A State Earned Income Tax Credit Would Have Helped Thousands on Tax Day

Have you filed your taxes yet? I certainly hope so – as we were reminded in countless news stories and in tv commercials that April 15 (or this year, the 17th since the 15th fell on a Sunday) was the due date for taxes. As I worked through my forms, and submitted them online, I kept reflecting on the fact that I was doing my part.

My taxes fund infrastructure, programs, and services that almost every single person in the U.S. and in Kentucky rely on and use, including roads, schools, parks, traffic lights, stop signs, sidewalks, sewers,  safe milk and food, safe prescription drugs and safe work environments.

In addition to these things we all rely on – my taxes fund other programs and services.
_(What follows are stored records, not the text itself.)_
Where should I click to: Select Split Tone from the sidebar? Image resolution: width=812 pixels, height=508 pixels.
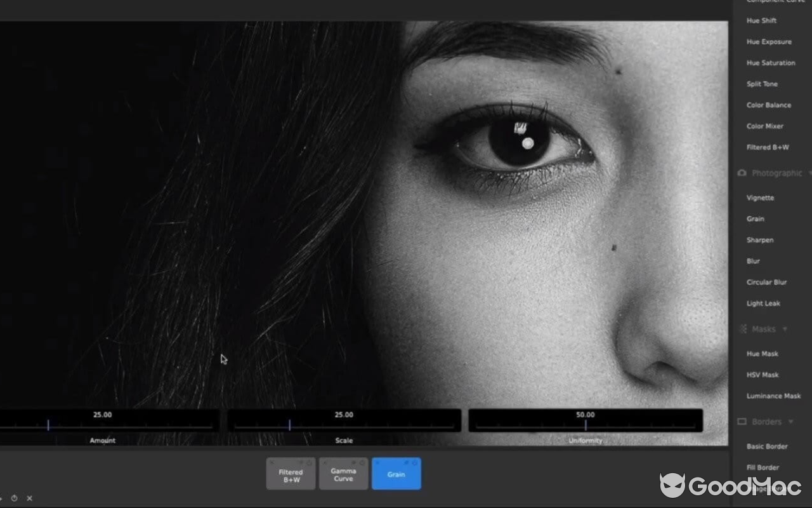[x=760, y=84]
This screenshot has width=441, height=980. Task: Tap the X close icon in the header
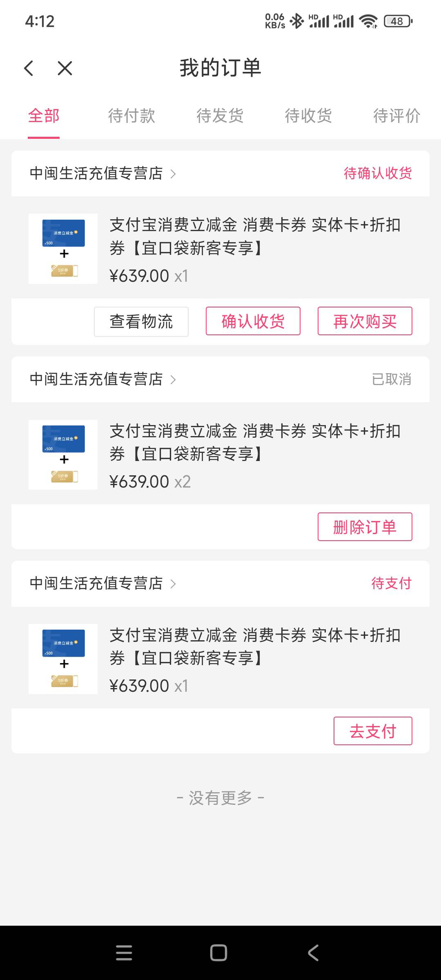[x=65, y=68]
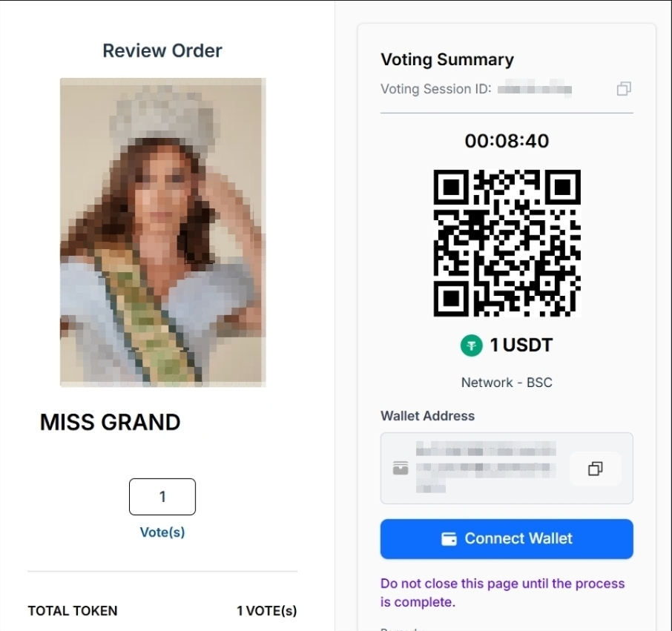Click the MISS GRAND contestant name
The image size is (672, 631).
[x=111, y=423]
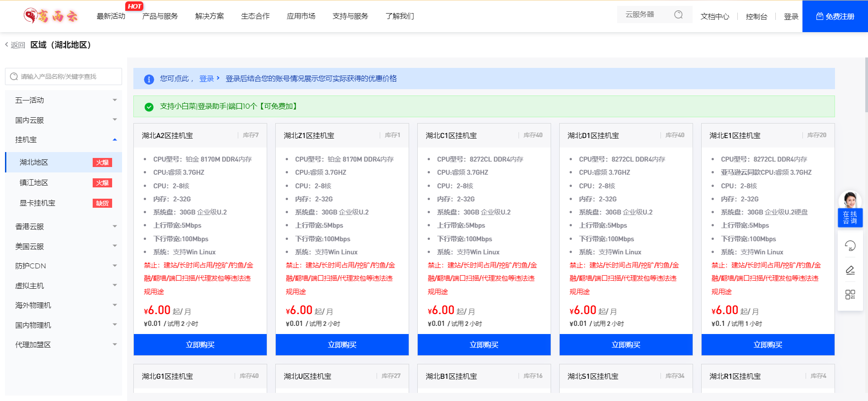Click 立即购买 for 湖北A2区挂机宝
The image size is (868, 401).
200,345
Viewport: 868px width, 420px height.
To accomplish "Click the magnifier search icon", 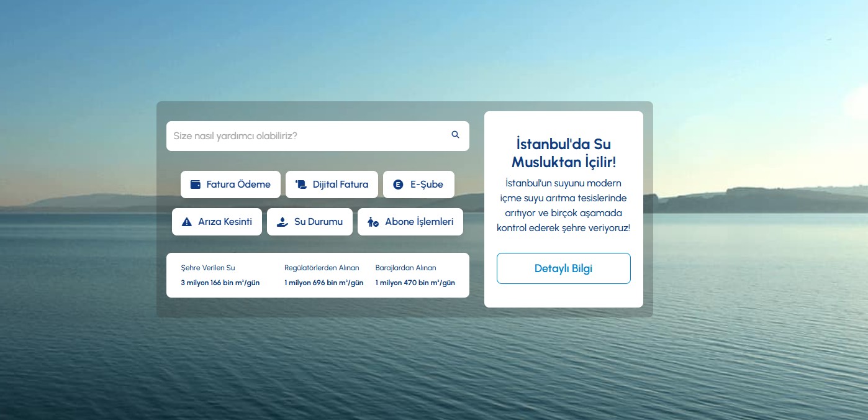I will pyautogui.click(x=455, y=135).
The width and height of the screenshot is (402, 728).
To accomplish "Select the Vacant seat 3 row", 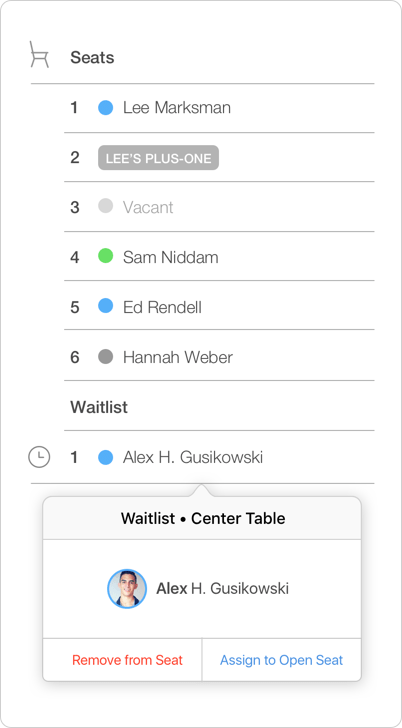I will click(x=219, y=207).
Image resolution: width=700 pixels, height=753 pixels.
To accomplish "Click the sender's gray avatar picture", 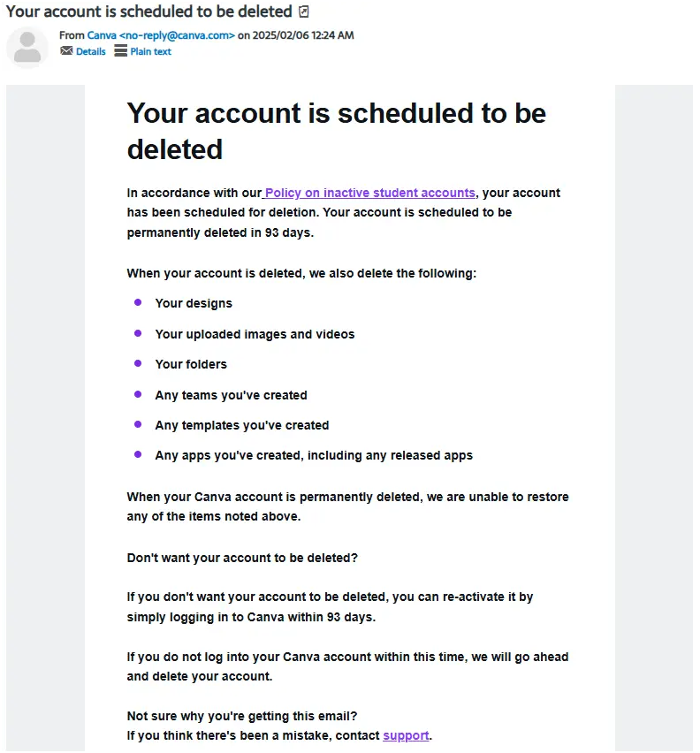I will [27, 47].
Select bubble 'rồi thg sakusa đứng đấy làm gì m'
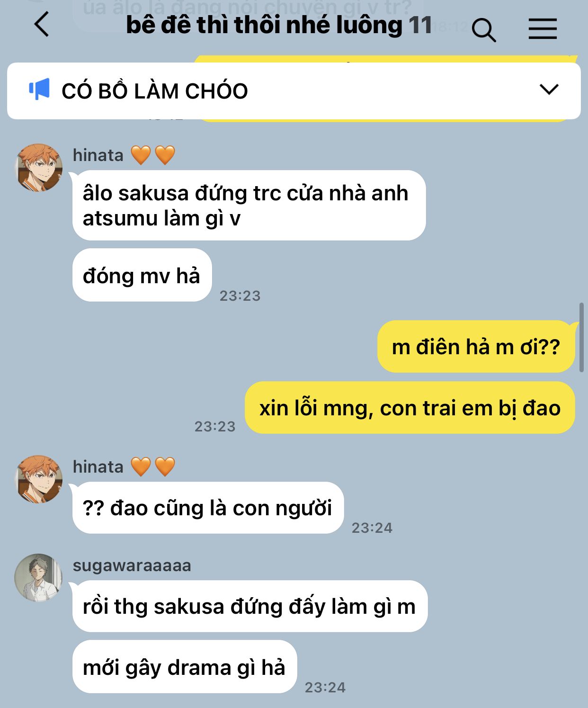This screenshot has width=588, height=708. pyautogui.click(x=250, y=606)
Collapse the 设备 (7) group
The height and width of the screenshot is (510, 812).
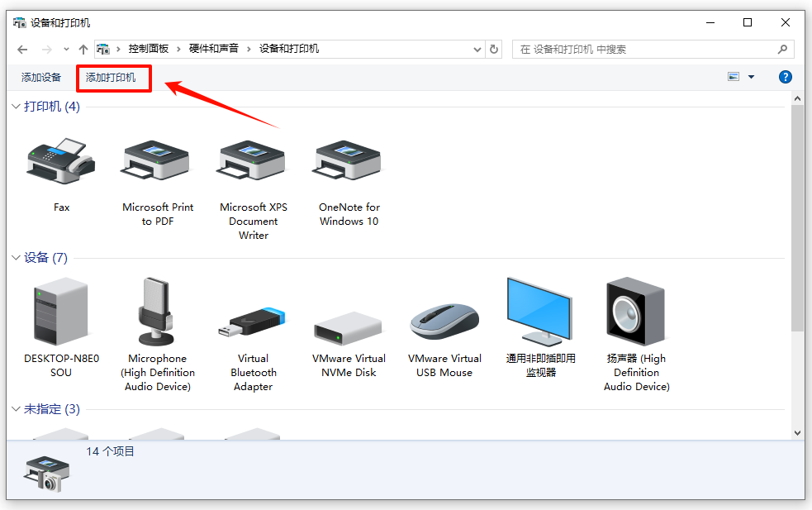16,258
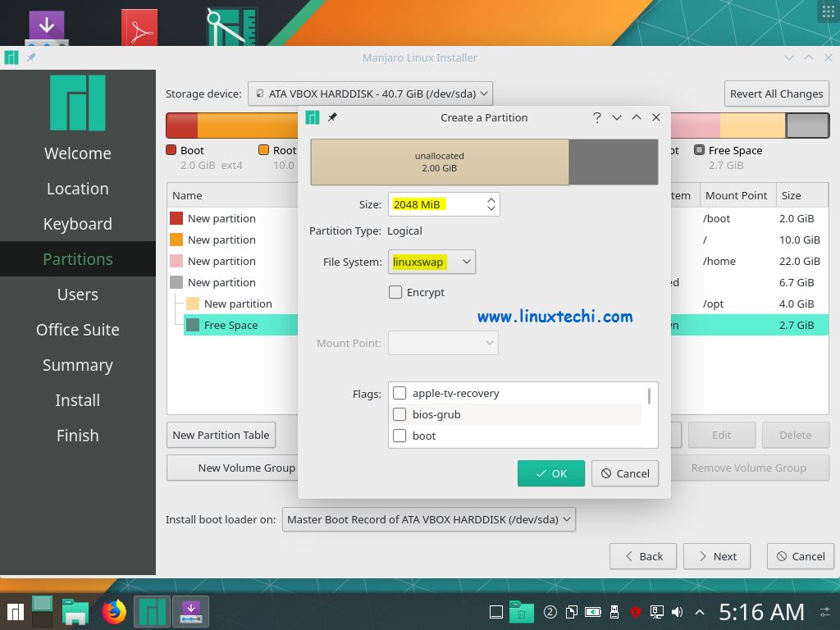840x630 pixels.
Task: Launch the Manjaro installer icon on taskbar
Action: click(x=152, y=611)
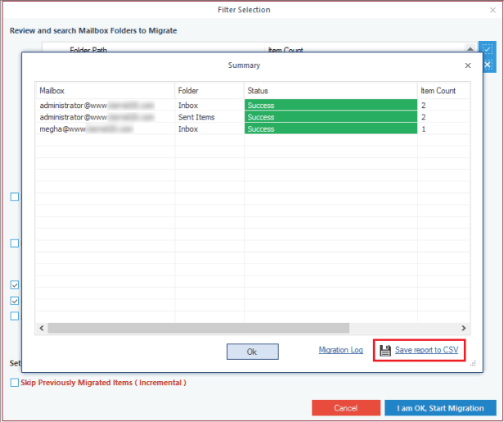Click the Save report to CSV link

(426, 350)

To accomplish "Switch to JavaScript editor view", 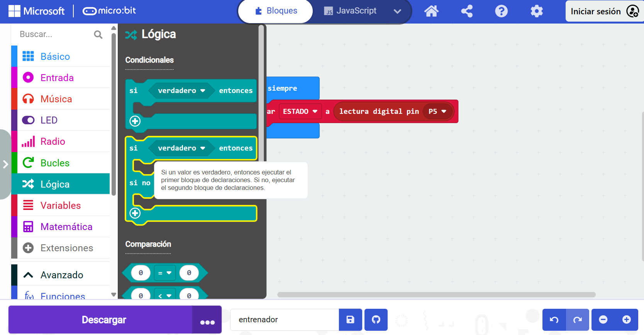I will tap(350, 11).

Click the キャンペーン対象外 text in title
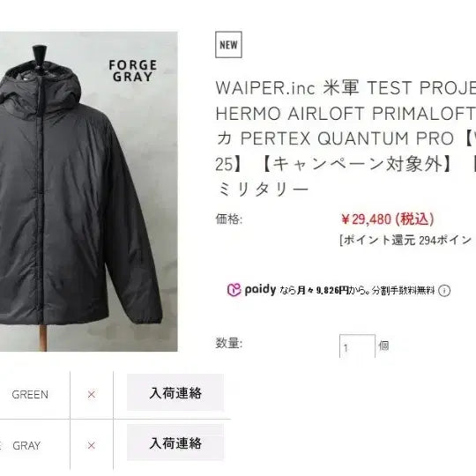pyautogui.click(x=357, y=164)
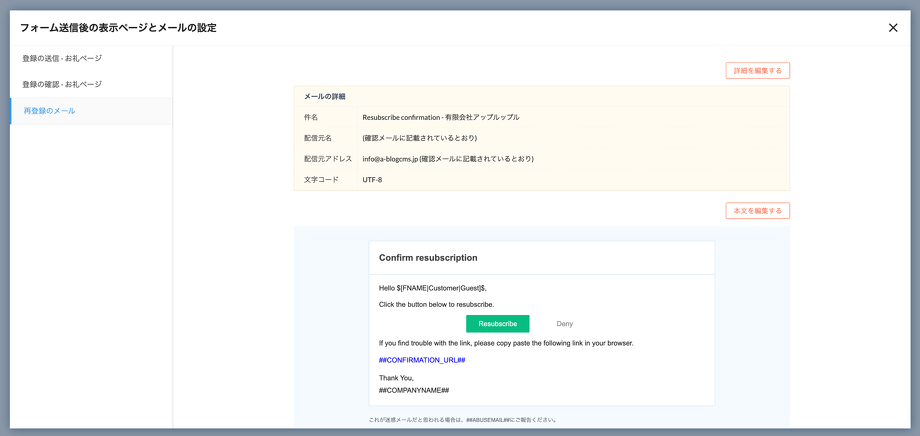Switch to the 登録の確認 - お礼ページ tab
The image size is (920, 436).
(62, 85)
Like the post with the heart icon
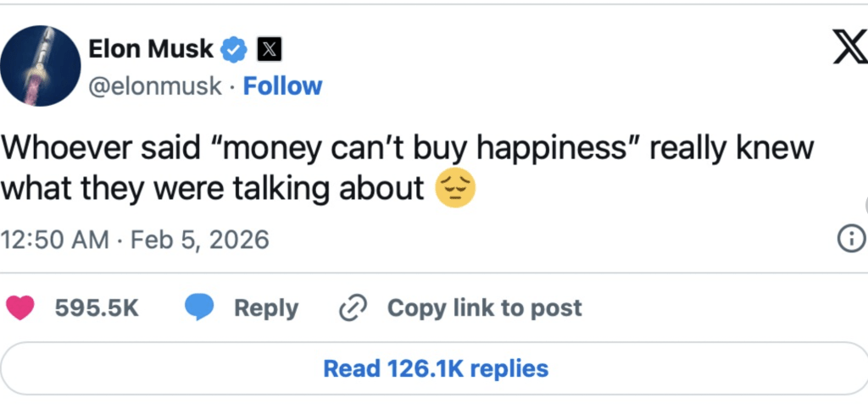Image resolution: width=868 pixels, height=409 pixels. (x=19, y=307)
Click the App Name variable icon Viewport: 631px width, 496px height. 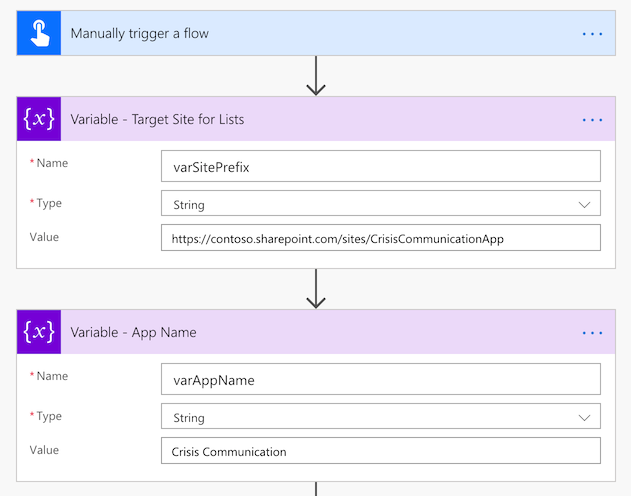[x=39, y=332]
These are programs and services that while I, and many Americans don’t need now, we may need if we lose a job, have a health emergency, lose a loved one, or encounter another crises that makes it difficult to pay the bills, purchase food, and make ends meet. Some of these programs include the school lunch program, which helps school kids get at least one full meal a day; food stamps, which help struggling families pay for food; and the Earned Income Tax Credit (EITC), which has multiple benefits for families, as well as local communities.

On tax day this year, I would have liked to know that some of my tax dollars were going back to Kentucky families through a state, refundable EITC. Unfortunately, thousands of Kentucky families in need lost out because the Commonwealth has not adopted a state Earned Income Tax Credit (EITC) like 25 others states have. Thousands of Kentucky families and communities could see immediate and long term benefits, at very little cost to the state, if policymakers implemented a state EITC. Check out our issue brief on the topic, which we released on Tuesday.  We examine the federal EITC’s 30-year track record of lifting children and families out of poverty and highlight the benefits a state EITC would provide to the Commonwealth.

 

In 2008, the federal EITC put $760 million into the pockets of Kentuckians, helping working families with various occupations close the gap between what they earn and what they need to make ends meet. For example, a married Licensed Practical Nurse with two children making an average salary of about $37,300, would qualify for a Federal EITC of $1,752.

Twenty-one percent of federal individual income tax filers in Kentucky received the federal EITC in 2008. In twenty-three counties, at least 30 percent of all filers received the EITC, with as many as 39 percent in McCreary County. Even in Oldham County, the state’s wealthiest, nearly one in ten filers claimed the federal EITC.  A state EITC would further help these families make ends meet while also helping local economies.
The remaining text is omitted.